Geography and History
In 1803, the London Missionary Society extended its mission north of the Orange River among a mixed community consisting of members of a Chaguriqua tribe and ‘bastaards’ (of mixed origin) from Piketberg, and local tribes like the Koranna and Tswana. Their leaders were Adam Kok II and Andries Waterboer. In 1813, at the instigation of Rev John Campbell, the ‘bastaards’ renamed themselves Griqua, and the place called Klaarwater became Griquatown.Disputes between the two leaders led to the Kok faction leaving Griquatown for Philippolis and Kokstad. When diamonds were discovered the Griqua were one of the parties claiming that the Diamond Fields lay within their territory.
Andries Waterboer’s Grave - Two cannon, ‘old Niklaas’ and ‘old Grietjie’, gifts from Queen Victoria, are guarding his resting place.
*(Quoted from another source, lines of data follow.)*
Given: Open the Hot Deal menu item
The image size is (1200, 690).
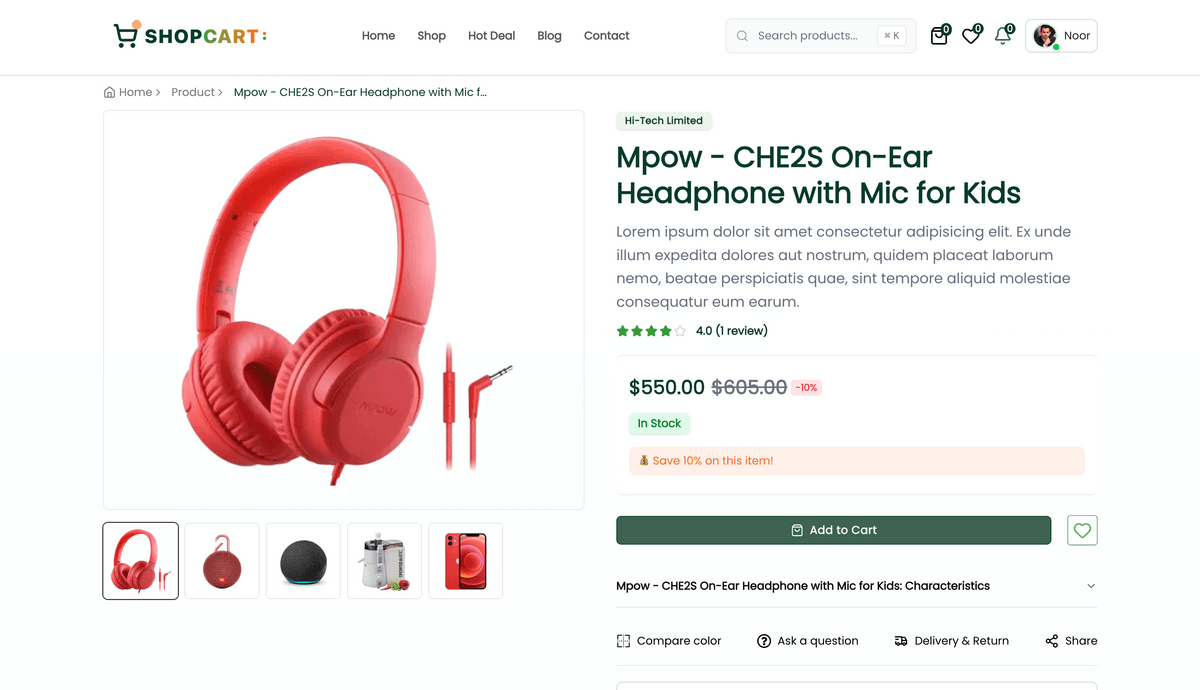Looking at the screenshot, I should [491, 36].
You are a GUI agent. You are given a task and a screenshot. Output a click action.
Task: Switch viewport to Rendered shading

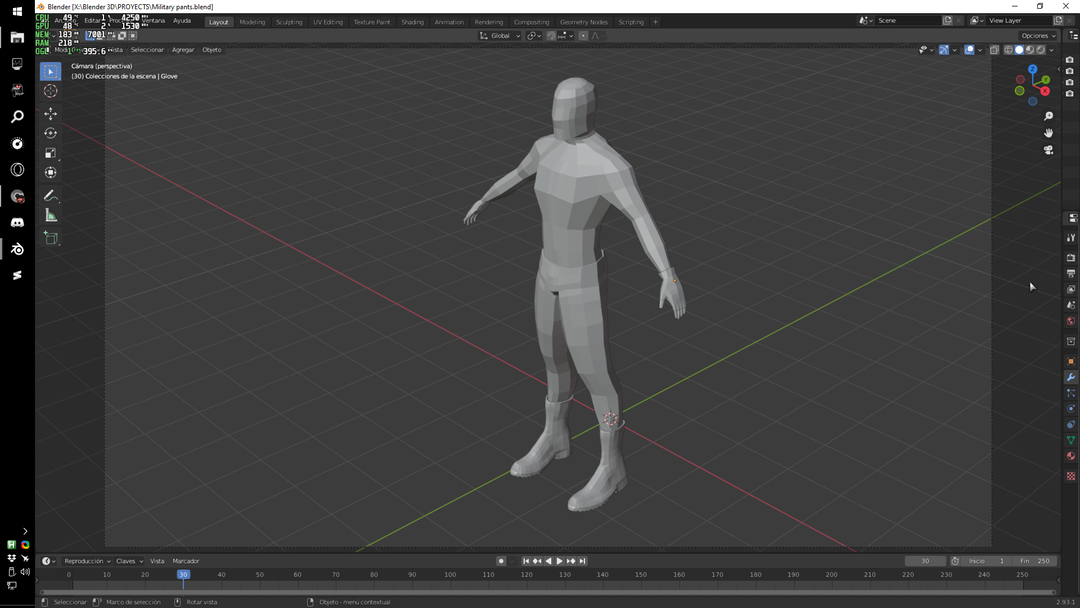click(x=1040, y=49)
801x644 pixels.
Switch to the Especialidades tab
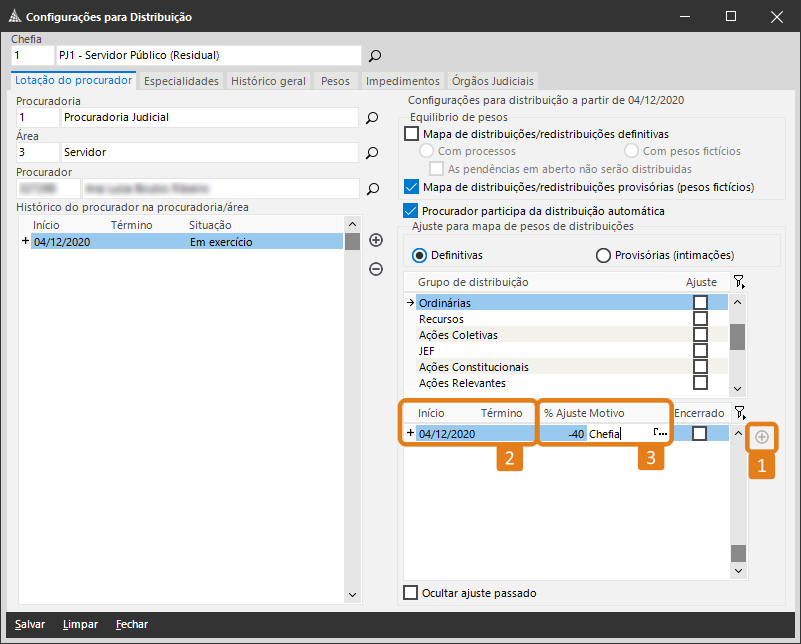coord(181,81)
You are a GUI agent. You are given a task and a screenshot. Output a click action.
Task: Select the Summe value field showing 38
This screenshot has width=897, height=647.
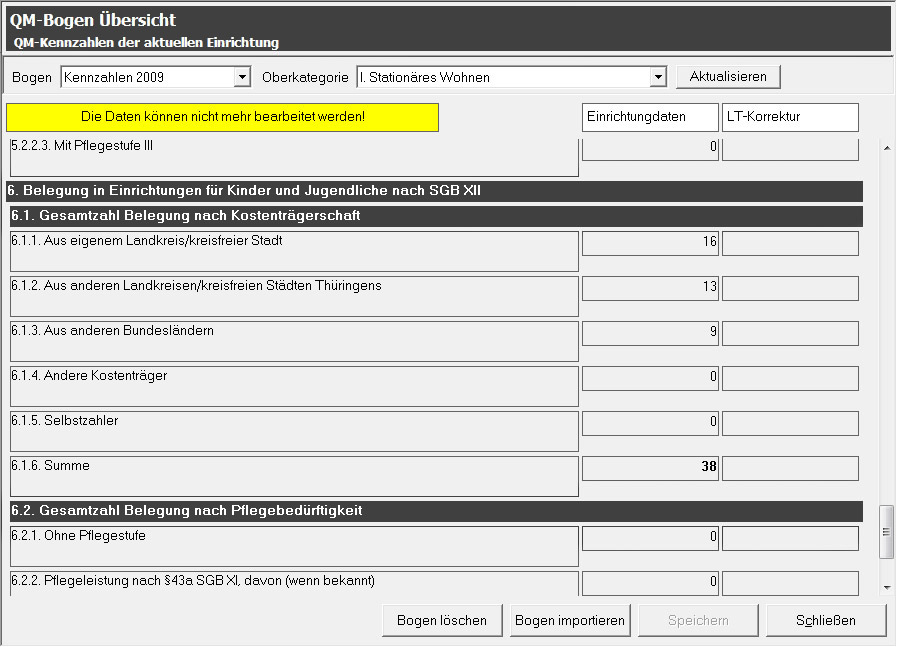click(x=650, y=468)
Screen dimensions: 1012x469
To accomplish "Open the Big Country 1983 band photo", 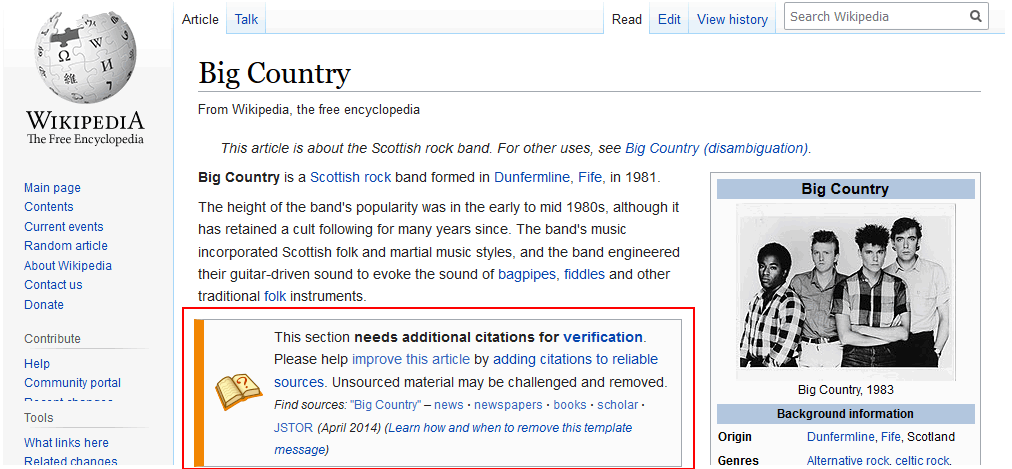I will 845,286.
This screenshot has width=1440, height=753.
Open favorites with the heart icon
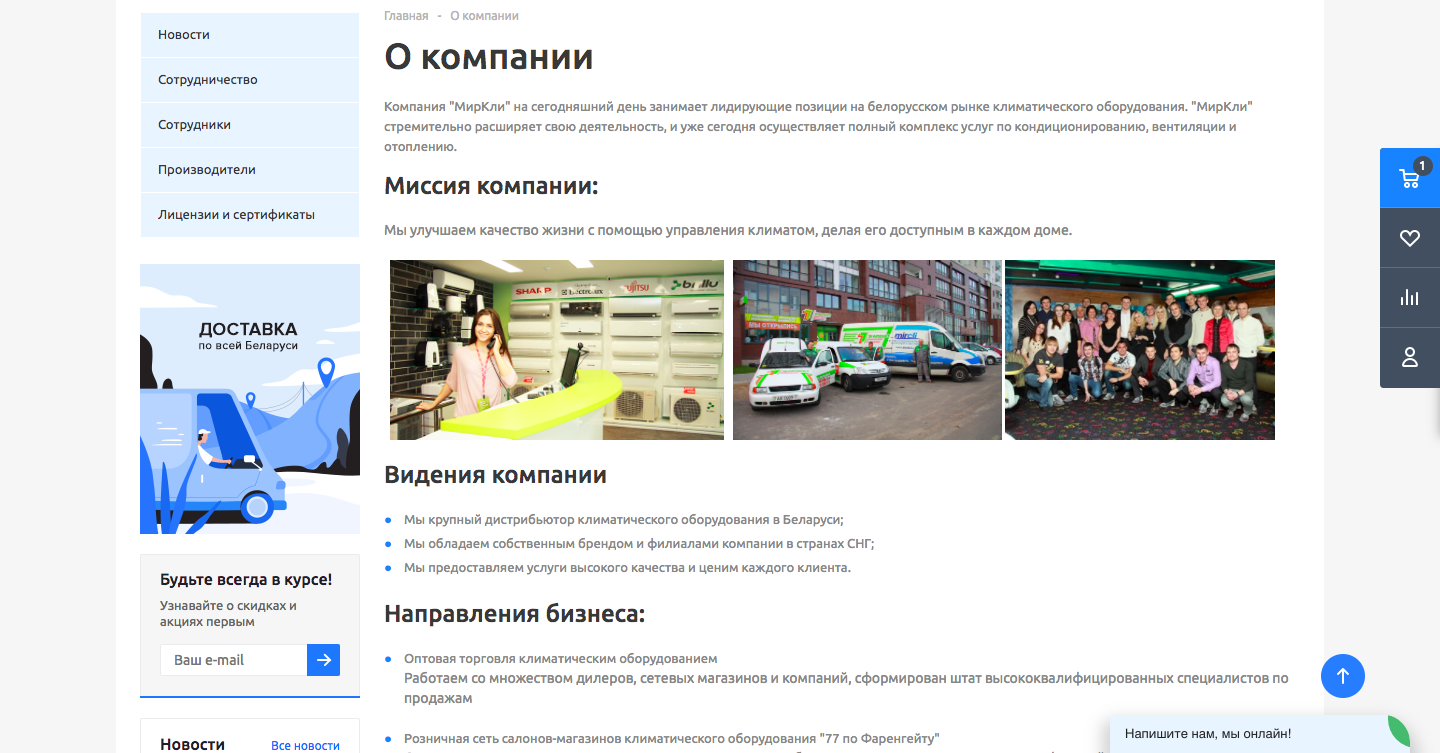click(x=1409, y=238)
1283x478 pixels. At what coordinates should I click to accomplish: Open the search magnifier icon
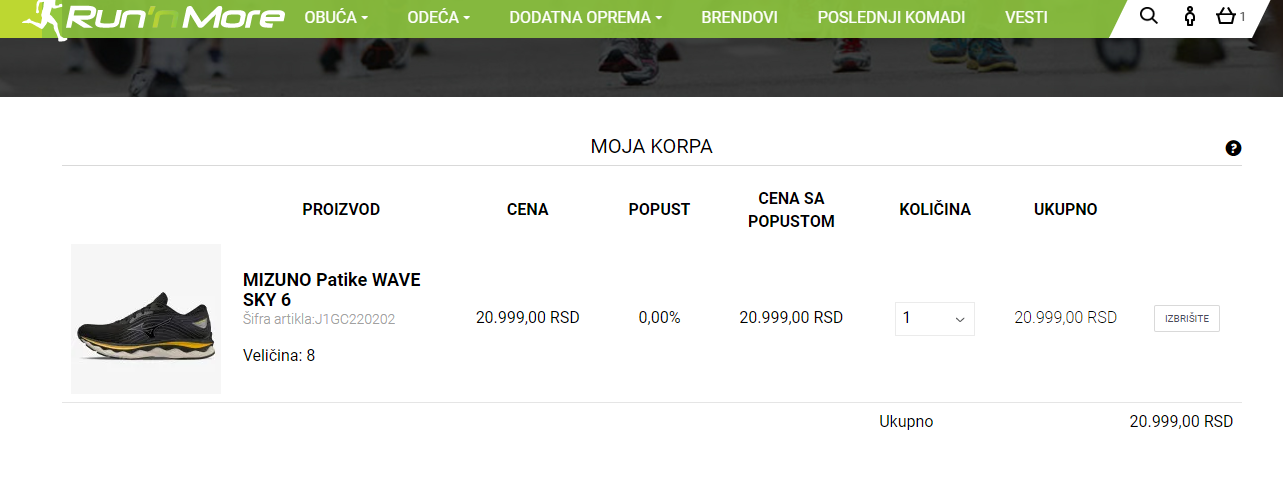1149,16
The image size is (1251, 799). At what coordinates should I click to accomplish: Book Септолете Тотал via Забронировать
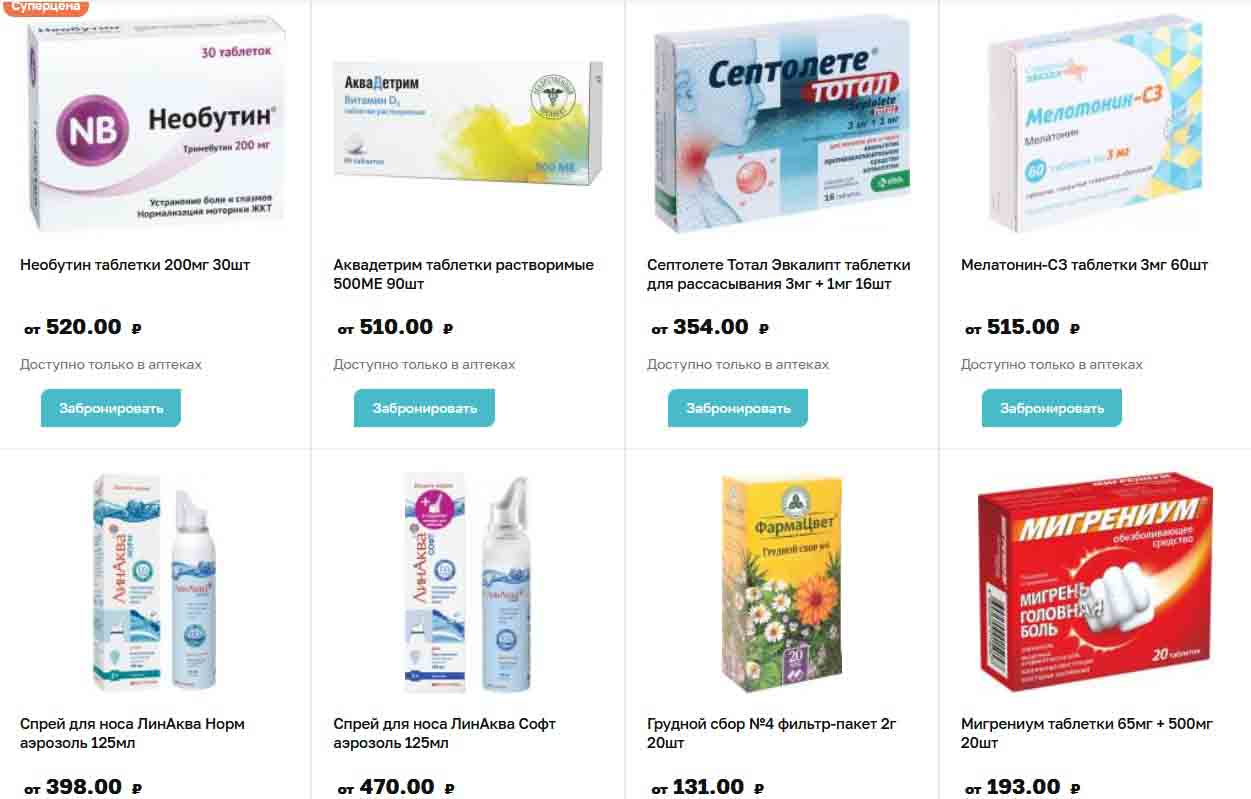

Mary Moffat Museum - The building dating from c1826, was a mission church. The museum was named after Mary, daughter of Robert Moffat, who married Dr David Livingstone. A pulpit used by Moffat, Waterboer and Livingstone, can be seen here.
Witsand Nature Reserve - The nearby Witsand Nature Reserve, just 20 kilometres south west of Postmasburg is quite beautiful, and worth a visit.
Accommodation in Griquatown includes B&B’s, Guesthouses, Farm Stays, Camping and Self Catering.